Developing a description of vibrations that travel: radiations
Many things oscillate – that is, move to and fro about an origin. In the SPT: Sound topic, some of these oscillations were shown to be the source of sounds: things we hear. For that to be the case, three conditions had to be satisfied:
- The amplitude of the vibrations had to be large enough.
- The vibrations had to be within the range of frequencies that we can hear.
- The vibrations had to travel from the source to the ear.
If all three are satisfied the sound radiates from the source to our built-in detector – you can hear a sound. The source-medium-detector model was central to the model of sound.
It's a good and useful starting point. We'll build on this model of radiations as travelling oscillations, of particular frequency and amplitude. The idea that all such radiations terminate at a detector is too restrictive. So the source-medium-detector model is generalised to a source-radiating-absorber model. Some absorbers are detectors, but not all. Some radiations travel through a tangible medium, but not all.

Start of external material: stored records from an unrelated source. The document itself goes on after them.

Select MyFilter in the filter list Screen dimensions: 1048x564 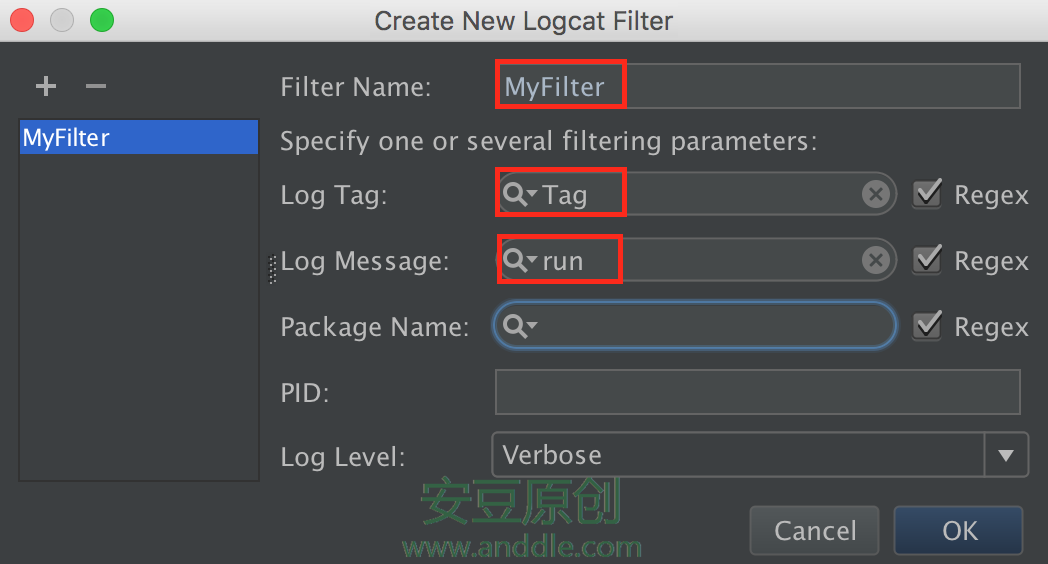tap(138, 138)
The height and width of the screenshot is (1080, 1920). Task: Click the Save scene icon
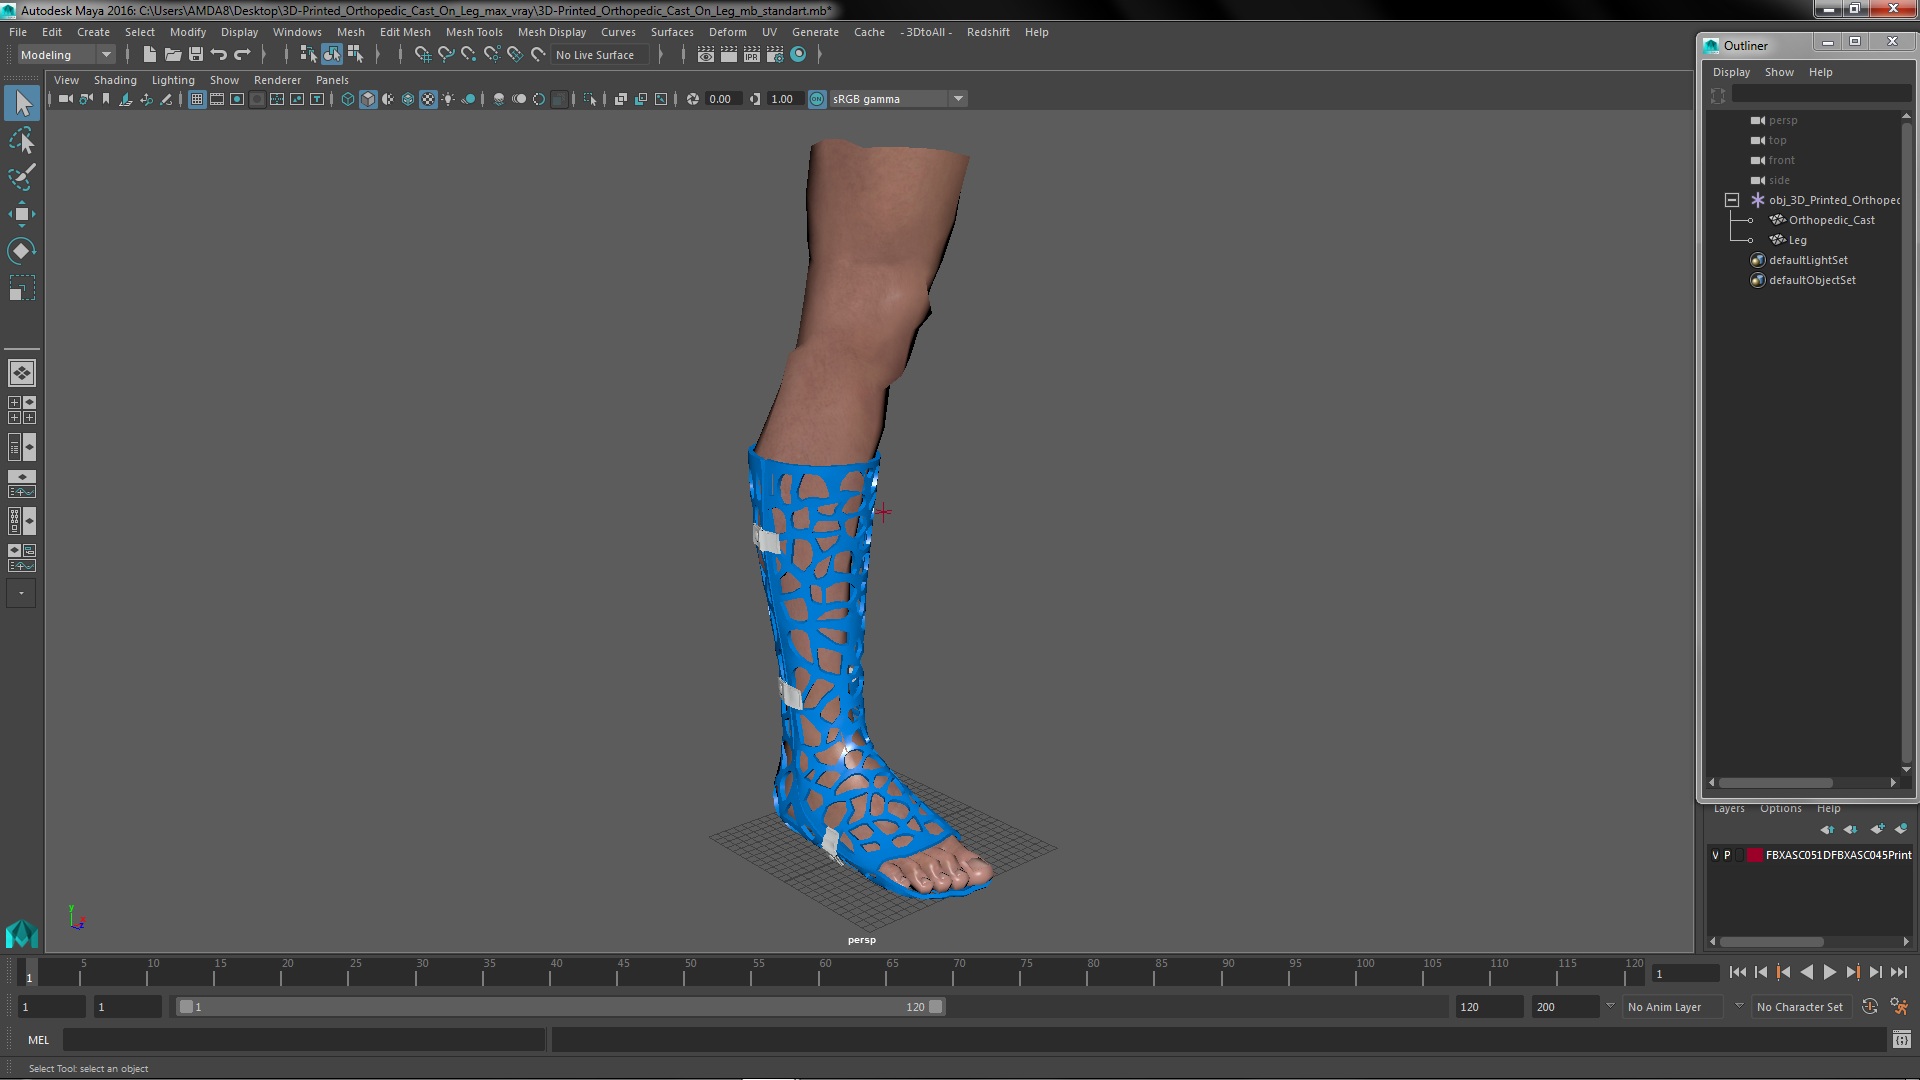(x=196, y=55)
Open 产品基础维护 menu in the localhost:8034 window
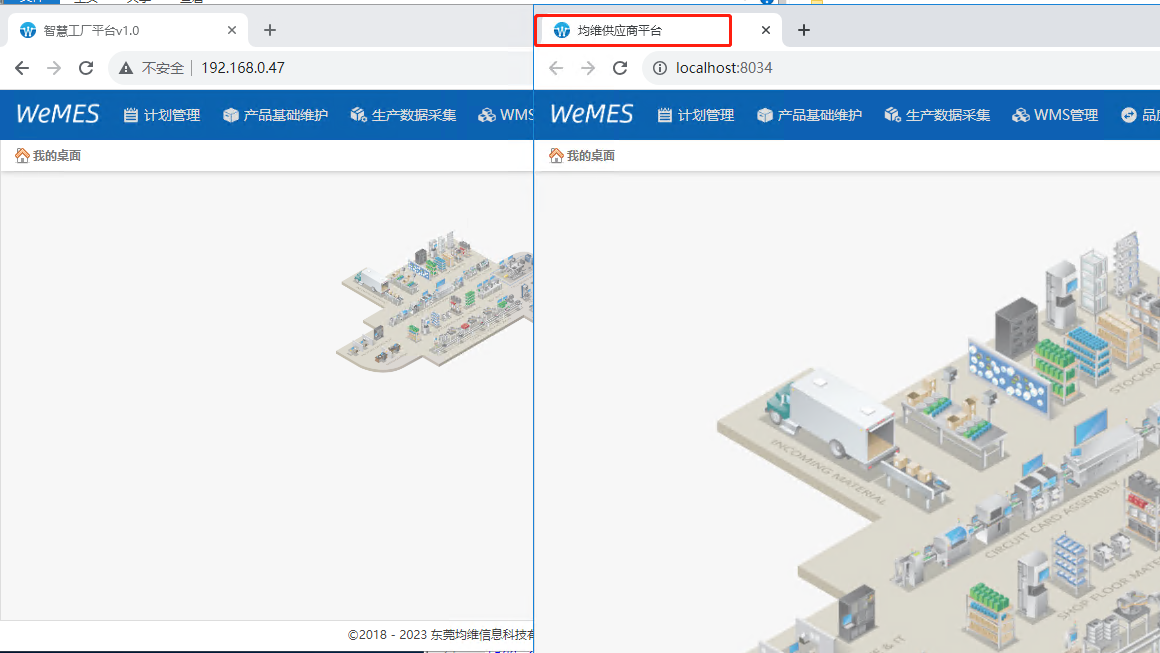The height and width of the screenshot is (653, 1160). [x=809, y=115]
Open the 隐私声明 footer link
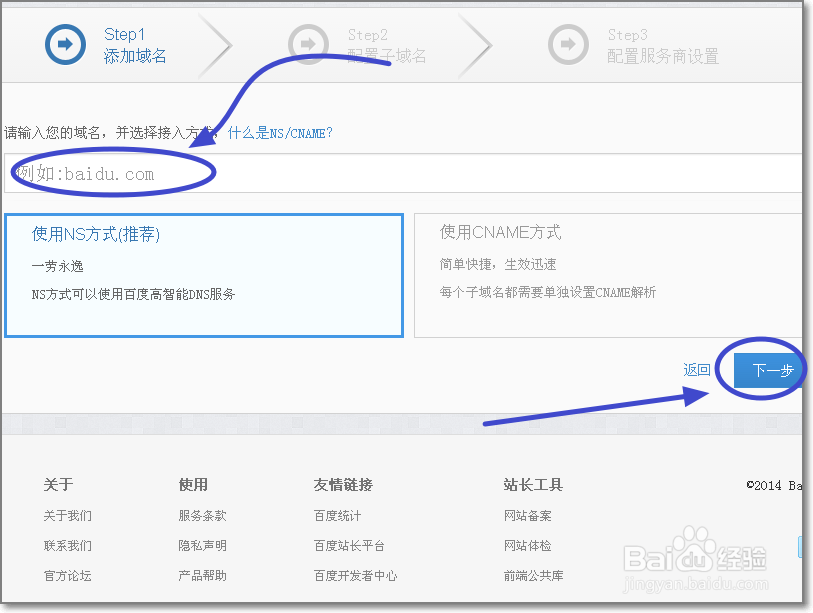The height and width of the screenshot is (613, 813). (x=202, y=545)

Learning from SPT: Light and SPT: Sound
The vibrations that result in you hearing a sound, because of their nature, travel as variations in physical density, so these vibrations rely on a medium made of particles connecting the source to the detector. Other vibrations, very similar in nature, could still travel out from the source but not be detected. They could be above or below the frequency we can hear (so-called infra-sound or ultra-sound) or the amplitude could be just too small: so not enough power in the radiating pathway for the detector to respond.
The sound we hear is part of a family of vibrations: having a similar mechanism of transmission but varying in that different detectors respond differently. What is infra-sound for a bat is only sound to us. This idea of a family of radiations will be important. The SPT: Light topic places light as one of a family of electromagnetic radiations, selected from the family by being that range of frequencies detectable by our eyes.